* _Soal Tertulis_: Tulislah lanjutan kutipan sumber tentang Kerajaan dan Kesultanan Palembang di bawah ini, dimulai setelah kalimat terakhir yang tercantum.

* _Kutipan Sumber_:
▬▬▬▬▬▬▬▬▬▬
Sunday 18 May 2014

Makalah ini Diajukan Untuk Memenuhi Tugas Arkeologi
Kerajaan dan Kesultanan Palembang

Yusuf Yordan
(1112022000008)
Fakultas Adab dan Humaniora
Prodi Sejarah Kebudayaan Islam




Pengantar
Menelaah dan membahas tentang sejarah kerajaan di Indonesia dalam putaran waktu, bak disadarkan akan kegemilangan prestasi serta segenap kemajuan didalamnya. Mulai dari kerajaan samudra pasai dan seterusnya. Namun dalam perjalanannya, banyak sekali mengalami pasang surut dan jatuh bangun dalam pemerintahannya.
Di tengah haru biru aktifitas di masa lampau tersembul beragam kronik yang tak habis untuk dipelajari. Salah satunya yang paling mengesankan adalah berdirinya bentangan dinasti-dinasti atau kerajaan - kerajaan Islam yang telah menjadi karakteristik Negara Indonesia selama berabad-abad. Realita kerajaan – kerajaan tersebut telah membangun dan membentuk kesatuan didalamnya.
Satu tema yang tak boleh lekang dari perbincangan sejarah kerjaaan Indonesia adalah mengenai terbentuknya dinasti-dinasti kerajaan Palembang yang pada masanya banyak sekali mengalami pelbagai revolusi. Hal ini terjadi akibat banyak faktor yang berasal dari dalam maupun dari luar pemerintahan itu sendiri. Maka pembahasan yang memadai terkait hal itu tentu menjadi suatu pemikiran yang perlu diperhatikan dan dipahami. Pelbagai bentuk pembaruan pemerintahan dan kekuasaan tentu menjadi sinyalemen betapa pentingnya dinasti-dinasti Palembang pada zamannya yang membentuk suatu peradaban.
Guna memudahkan pembahasan, penulis akan mencoba untuk mengulas sebuah pemerintahan kerajaan Palembang atau kesultanan Palembang terjadi dalam abad ke–17M dan ke-8M sampai dengan awal abad ke-19M Tempatnya adalah dikota Palempang dan sekitarnya. Mulai dari mengenai sejarah berdirinya, pemerintahannya, kemajuan-kemajuan yang dicapai serta sebab kemunduran dan keruntuhan kerajaan Palembang.







Isi
A.   Latar belakang berdirinya kerajaan Palembang
Sejarah kerajaan Palembang atau kesultanan Palembang terjadi dalam abad ke-17 M dan ke-18 M sampai dengan awal abad ke-19 M. Tempatnya adalah di kota Palempang dan sekitarnya, baik disebelah sungai Musi maupun di hulu dan anak-anaknya, yang dikenal dengan Batanghan Sembilan. Letaknya tidak terlalu jauh dan Kuala (- 90 KM) vang bermuara di selat Bangka.
▬▬▬▬▬▬▬▬▬▬
* _Daftar Baris_:

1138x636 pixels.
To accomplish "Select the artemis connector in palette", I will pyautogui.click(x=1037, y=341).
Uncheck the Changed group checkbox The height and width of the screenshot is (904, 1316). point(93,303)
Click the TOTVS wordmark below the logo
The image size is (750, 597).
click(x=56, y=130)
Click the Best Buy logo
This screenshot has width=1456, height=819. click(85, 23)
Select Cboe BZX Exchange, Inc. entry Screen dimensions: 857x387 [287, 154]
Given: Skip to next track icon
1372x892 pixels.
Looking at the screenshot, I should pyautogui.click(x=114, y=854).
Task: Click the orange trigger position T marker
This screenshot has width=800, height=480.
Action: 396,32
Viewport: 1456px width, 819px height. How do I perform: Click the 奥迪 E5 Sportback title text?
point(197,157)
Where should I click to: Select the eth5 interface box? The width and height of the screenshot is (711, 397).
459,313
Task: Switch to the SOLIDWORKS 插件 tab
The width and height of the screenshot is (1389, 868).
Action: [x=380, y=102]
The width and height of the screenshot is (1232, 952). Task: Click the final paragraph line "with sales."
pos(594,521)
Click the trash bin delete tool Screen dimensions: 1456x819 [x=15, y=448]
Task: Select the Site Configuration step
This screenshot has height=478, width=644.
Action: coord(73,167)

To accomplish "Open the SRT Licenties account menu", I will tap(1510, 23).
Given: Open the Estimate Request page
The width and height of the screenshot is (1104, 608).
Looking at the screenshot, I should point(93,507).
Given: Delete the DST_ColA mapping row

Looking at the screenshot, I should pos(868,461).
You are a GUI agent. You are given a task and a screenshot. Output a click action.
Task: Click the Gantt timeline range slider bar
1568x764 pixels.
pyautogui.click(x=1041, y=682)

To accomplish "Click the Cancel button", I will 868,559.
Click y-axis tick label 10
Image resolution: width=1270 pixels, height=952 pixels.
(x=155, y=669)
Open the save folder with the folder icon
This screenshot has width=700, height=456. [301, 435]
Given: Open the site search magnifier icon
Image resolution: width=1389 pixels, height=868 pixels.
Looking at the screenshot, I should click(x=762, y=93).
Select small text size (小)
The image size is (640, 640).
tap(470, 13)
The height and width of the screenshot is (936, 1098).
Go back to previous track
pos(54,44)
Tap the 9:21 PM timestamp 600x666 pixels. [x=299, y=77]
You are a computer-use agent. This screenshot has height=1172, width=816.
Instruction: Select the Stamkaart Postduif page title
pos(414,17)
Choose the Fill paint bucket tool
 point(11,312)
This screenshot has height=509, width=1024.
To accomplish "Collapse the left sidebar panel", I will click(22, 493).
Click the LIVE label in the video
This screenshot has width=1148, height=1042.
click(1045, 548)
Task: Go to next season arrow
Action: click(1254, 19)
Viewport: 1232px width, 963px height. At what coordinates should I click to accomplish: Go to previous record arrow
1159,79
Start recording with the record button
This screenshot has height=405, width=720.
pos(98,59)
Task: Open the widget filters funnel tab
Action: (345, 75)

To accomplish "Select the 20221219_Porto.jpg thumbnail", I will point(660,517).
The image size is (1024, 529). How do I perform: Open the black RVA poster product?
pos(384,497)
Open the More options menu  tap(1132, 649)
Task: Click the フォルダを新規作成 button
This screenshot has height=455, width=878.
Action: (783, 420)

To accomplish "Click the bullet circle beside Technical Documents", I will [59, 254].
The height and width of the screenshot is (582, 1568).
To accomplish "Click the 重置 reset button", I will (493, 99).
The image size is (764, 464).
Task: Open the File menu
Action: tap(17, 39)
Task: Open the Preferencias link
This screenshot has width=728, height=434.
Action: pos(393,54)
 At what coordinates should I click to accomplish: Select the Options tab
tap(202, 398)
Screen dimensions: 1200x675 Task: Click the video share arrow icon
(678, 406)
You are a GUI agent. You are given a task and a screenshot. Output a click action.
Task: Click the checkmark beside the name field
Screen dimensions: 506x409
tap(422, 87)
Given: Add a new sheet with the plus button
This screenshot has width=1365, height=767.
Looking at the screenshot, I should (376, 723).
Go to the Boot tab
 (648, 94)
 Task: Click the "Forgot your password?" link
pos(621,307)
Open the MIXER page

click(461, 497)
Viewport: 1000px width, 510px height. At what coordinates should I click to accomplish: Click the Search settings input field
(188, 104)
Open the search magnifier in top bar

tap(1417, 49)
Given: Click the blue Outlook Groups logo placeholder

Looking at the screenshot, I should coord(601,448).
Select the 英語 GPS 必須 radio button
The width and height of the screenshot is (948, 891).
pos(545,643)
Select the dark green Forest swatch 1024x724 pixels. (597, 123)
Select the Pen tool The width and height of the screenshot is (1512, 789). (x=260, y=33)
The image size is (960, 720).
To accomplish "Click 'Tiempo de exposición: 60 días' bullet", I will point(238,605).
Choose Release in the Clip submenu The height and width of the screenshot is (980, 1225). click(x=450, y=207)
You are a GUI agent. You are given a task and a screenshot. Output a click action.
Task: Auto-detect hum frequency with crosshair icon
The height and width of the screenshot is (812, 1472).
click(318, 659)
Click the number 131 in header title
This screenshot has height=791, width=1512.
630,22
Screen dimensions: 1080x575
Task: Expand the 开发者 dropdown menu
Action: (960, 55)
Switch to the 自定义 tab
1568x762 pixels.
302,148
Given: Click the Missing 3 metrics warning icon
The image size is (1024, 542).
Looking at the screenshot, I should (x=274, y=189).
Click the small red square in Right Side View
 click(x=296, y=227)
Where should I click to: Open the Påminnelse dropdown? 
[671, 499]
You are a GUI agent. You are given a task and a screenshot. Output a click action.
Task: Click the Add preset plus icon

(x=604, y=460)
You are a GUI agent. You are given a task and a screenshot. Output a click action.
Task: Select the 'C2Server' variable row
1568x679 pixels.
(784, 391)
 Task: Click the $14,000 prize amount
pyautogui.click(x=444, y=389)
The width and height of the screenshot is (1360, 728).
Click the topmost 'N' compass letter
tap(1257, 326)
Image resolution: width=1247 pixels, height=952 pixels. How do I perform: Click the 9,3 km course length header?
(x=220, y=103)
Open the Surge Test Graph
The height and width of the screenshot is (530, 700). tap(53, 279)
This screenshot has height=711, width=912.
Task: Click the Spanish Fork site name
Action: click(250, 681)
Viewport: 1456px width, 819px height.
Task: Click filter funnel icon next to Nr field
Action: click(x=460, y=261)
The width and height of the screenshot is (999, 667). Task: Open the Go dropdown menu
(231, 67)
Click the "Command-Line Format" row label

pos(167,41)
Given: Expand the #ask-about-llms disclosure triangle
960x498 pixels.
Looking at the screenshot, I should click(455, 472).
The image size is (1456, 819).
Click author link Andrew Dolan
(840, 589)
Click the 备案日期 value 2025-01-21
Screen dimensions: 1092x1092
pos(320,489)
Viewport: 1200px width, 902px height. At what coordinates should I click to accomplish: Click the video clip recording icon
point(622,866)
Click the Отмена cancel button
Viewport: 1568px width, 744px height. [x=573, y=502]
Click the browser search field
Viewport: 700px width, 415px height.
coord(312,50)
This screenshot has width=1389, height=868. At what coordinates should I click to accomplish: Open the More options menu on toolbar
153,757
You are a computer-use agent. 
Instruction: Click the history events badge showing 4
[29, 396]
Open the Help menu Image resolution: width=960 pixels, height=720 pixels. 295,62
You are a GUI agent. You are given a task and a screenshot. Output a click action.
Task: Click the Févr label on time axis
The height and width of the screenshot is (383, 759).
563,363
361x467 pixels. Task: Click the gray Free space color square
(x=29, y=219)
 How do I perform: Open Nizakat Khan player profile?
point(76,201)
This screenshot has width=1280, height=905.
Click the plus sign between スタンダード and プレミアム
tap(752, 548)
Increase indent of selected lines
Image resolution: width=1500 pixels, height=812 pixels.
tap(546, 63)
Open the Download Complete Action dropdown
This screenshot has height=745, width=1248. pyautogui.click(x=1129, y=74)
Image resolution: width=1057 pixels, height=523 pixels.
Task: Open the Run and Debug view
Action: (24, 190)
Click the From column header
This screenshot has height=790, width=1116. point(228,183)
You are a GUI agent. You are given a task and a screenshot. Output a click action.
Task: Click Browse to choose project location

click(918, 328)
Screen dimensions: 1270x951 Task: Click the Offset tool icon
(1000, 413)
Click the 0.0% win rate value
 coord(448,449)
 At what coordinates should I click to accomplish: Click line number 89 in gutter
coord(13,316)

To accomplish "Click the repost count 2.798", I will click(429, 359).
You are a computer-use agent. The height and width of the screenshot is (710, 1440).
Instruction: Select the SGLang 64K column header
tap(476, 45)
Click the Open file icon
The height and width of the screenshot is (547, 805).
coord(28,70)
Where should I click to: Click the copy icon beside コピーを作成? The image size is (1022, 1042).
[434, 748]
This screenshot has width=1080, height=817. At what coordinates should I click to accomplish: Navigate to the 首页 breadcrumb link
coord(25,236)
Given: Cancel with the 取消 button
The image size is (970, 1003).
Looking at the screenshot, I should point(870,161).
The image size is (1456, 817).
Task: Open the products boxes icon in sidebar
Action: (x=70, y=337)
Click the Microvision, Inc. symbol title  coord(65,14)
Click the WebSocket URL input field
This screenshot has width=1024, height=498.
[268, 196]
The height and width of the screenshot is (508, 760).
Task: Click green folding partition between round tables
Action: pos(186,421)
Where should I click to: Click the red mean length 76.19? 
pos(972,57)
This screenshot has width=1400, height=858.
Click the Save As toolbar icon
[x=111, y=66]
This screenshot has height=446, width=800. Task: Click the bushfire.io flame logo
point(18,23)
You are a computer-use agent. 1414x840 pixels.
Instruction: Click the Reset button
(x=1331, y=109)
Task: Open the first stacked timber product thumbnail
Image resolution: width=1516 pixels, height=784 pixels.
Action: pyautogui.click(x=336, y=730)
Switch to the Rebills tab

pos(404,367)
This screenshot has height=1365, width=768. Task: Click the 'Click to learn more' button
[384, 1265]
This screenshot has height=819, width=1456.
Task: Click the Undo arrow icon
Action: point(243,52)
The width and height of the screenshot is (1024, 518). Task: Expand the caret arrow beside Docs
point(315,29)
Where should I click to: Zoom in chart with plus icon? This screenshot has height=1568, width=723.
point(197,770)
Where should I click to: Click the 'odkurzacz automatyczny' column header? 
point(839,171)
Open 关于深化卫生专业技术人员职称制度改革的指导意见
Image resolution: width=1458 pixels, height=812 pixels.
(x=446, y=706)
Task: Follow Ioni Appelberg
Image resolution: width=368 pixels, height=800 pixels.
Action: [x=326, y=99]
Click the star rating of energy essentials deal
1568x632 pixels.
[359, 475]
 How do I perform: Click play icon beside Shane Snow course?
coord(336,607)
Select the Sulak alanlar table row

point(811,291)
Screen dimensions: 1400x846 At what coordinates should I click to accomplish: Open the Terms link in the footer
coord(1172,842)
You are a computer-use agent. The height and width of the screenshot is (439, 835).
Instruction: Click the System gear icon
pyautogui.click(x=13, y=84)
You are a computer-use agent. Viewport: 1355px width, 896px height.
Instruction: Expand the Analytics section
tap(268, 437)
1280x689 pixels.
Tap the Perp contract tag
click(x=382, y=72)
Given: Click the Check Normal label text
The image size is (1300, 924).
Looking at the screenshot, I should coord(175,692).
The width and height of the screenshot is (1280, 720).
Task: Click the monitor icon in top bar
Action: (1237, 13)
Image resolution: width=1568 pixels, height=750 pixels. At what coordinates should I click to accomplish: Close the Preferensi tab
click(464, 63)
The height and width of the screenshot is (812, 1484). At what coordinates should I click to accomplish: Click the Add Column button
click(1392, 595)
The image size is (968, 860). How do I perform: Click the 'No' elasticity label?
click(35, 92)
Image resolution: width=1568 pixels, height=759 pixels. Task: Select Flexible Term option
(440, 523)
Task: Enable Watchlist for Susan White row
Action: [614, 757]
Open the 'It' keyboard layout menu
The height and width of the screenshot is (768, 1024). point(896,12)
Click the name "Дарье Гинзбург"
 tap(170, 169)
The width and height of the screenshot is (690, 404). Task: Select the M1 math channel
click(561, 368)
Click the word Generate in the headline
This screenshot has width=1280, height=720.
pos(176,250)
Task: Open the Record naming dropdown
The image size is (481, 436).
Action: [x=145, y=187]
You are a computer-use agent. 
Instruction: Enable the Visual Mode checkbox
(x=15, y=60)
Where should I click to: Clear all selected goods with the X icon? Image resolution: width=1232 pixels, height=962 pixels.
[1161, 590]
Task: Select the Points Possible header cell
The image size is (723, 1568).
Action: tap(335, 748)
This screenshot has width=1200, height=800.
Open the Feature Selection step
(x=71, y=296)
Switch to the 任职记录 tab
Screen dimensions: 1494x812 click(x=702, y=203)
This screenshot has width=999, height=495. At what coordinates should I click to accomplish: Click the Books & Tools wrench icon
▬▬▬▬▬▬▬▬▬▬
* _Jawaban Tertulis_:
Kota Palembang semula termasuk wilavah kerajaan Budha Sriwijaya yang berkuasa dari tahun 683 M sampai kira-kira tahun 1371 M. Catatan mengenai waktu berakhirnya kerjaan Sriwijaya bermacam-macam, yang pasti setelah runtuhnya kerajaan ini mengalami kekosongan kekuasaan, dan menjadi taklukan kerajaan Majapahit pada pertengahan abad ke-15 sampai tahun 1527 M.
Salah seorang adipati Majapahit yang berkuasa di Palembang adalah Aryo Damar (1455-1478), putra dari Prabu Brawijaya (1447-1451) Aryo Damar kawin dengan putri Campa bekas istri Brawijaya, Sn Kertabumi (1474-1478) dengan membawaanak Raden Fatah vang lahir di Palembang dan dibesarkan oleh ayah tirinva yakni Aryo Damar (1455). Kemudian ia menjadi pendiri kerajaan Demak pada tahun 1478.[1]
Setelah runtuhnya kerajaan Majapahit Palembang menjadi daerah pelindung (protektorat) dari kerajaan Demak-Pajang dan Mataram di Jawa. Semula hubungan ini berjalan baik dan teratur, namun perkembangan keadaan membawa perubahan, khususnya semasa kerajaan Mataram.
Dalam sejarah kerajaan Mataram nampak sekali, bahwa hunbungan antara pusat dan daerah tidak selalu berjalan dengan baik, sebagai mana pengalaman penguasa-penguasa Palembang pra kesultanan, yang mendapat perlakuan tidak menenangkan dalam hubungannya dengan kerajaan Mataram, begitu juga Kyai Mas Endi, Pangeran Ario Kesumo Abdirronim sesudah menggantikan kedudukan kakaknya.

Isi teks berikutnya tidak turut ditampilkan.